La terreur qui suit l'explosion de la foudre n'est pas plus grande que celle dont le serail fut rempli à cette épouvantable nouvelle. On avait entendu la détonnation d'une arme à feu dans l'intérieur du harem, et personne n'osait demander quelle victime la mort avait frappée. La crainte enchaînait toutes les voix; une alteration effrayante régnait dans les traits du tyran, lorsqu'il eut confié le secret de son attentat à

un médecin, complice infâme de ses forfaits (1), qui lui apprit que sa femme n'était pas blessée.

Cette nouvelle ayant calmé le délire des sens du satrape, il versa des larmes; et soit retour sur luimême, soit inquiétude, il voulut, pendant la nuit qui suivit cet évènement, se rendre auprès de son épouse. Il frappe à son appartement, il appelle, et comme on refuse de lui ouvrir, il s'irrite et enfonce la porte de la chambre dans laquelle reposait celle qu'il avait outragée. Effrayée à la vue de son tyran et du bruit qu'elle venait d'entendre, Éminé crut toucher à sa dernière heure. Un spasme lethargique glaça ses sens; la parole expira sur ses lèvres, et les convulsions qui se succédèrent la conduisirent à la mort avant le retour du soleil. Ainsi termina ses jours la fille de Capelan pacha, épouse d'Ali Tébélen, mère de Mouctar et de Veli, digne par ses vertus d'une meilleure fortune.

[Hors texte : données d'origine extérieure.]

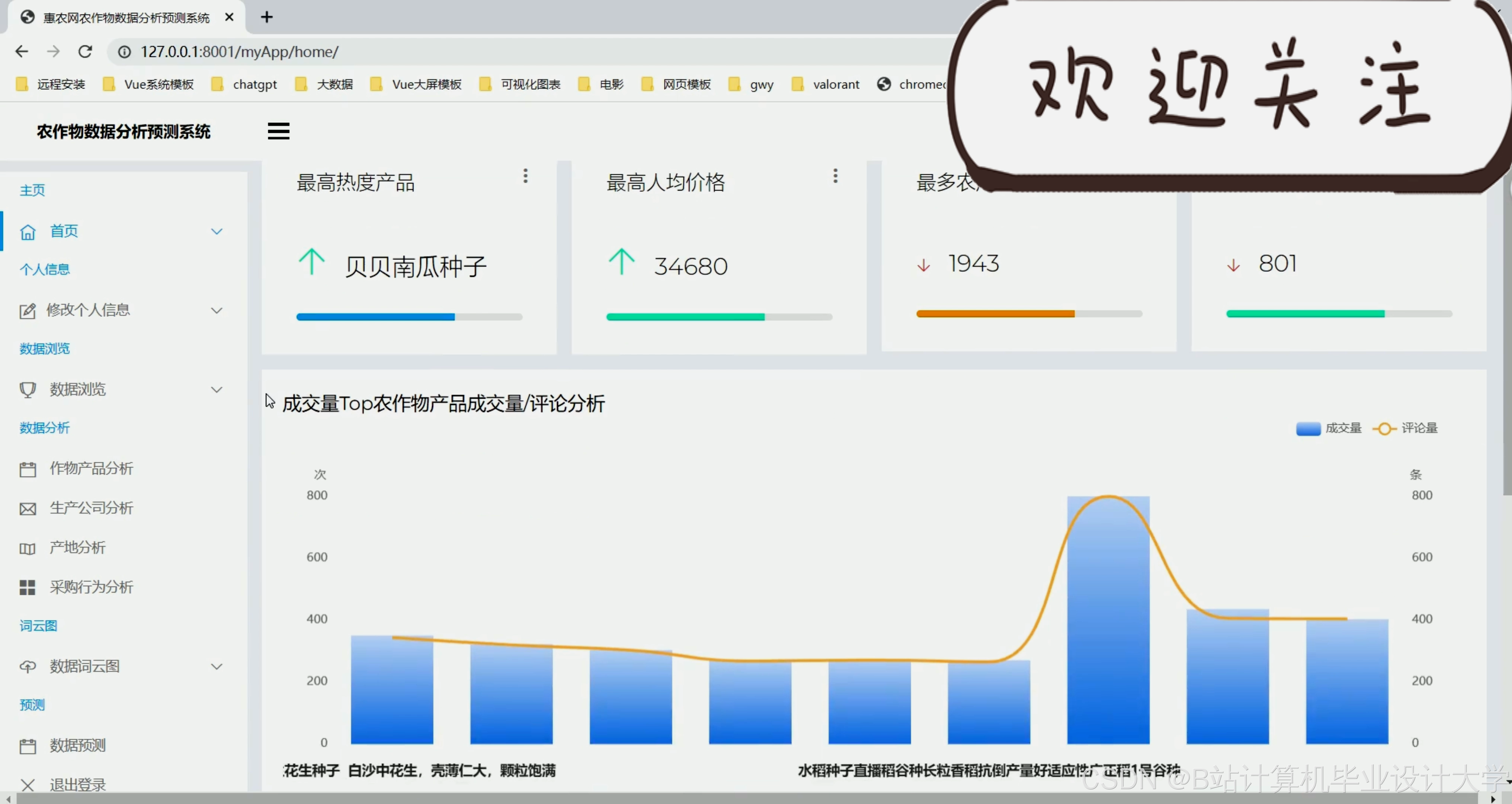
Task: Open the 作物产品分析 menu item
Action: (91, 469)
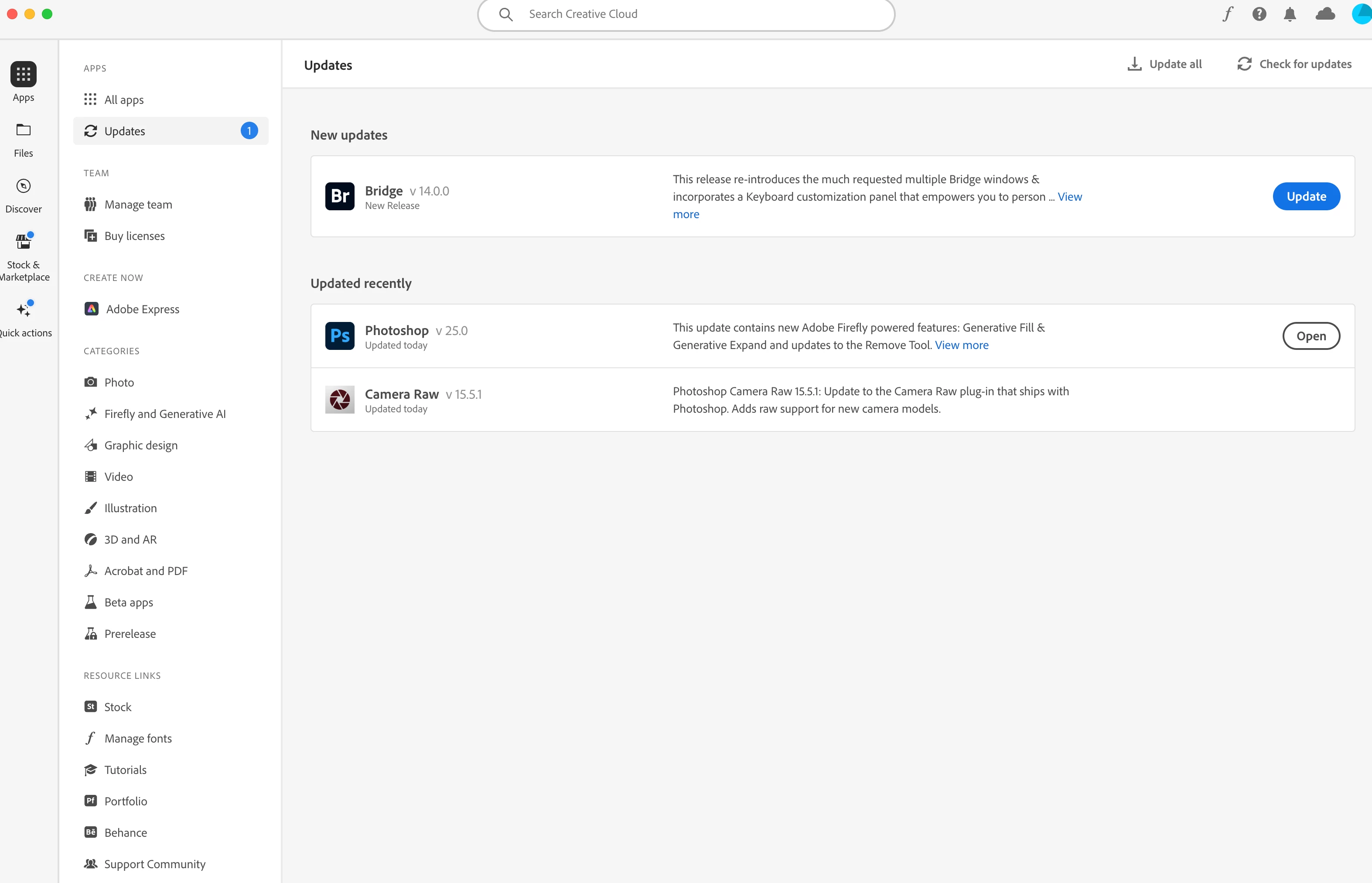Open Quick actions in the left rail

coord(24,318)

Si la fin tragique d'Éminé causa un deuil général dans l'Épire, elle ne produisit pas une impression moins profonde sur l'esprit de son meurtrier. Pendant plus de dix ans, il fut épouvanté de la mort de son épouse. Le spectre d'Éminé le poursuivait dans ses plaisirs, au milieu de ses conseils, et jusque dans son sommeil. Tel que Néron après son parricide, il n'osait

(1) Les détails circonstanciés de cette scène, et la fin tragique d'Éminé, m'ont été racontés par Tosoni, son médecin, que je puis nommer puisqu'il est mort, et par conséquent hors d'atteinte des coups de celui dont il fut l'aveugle sicaire, et l'empoisonneur salarié.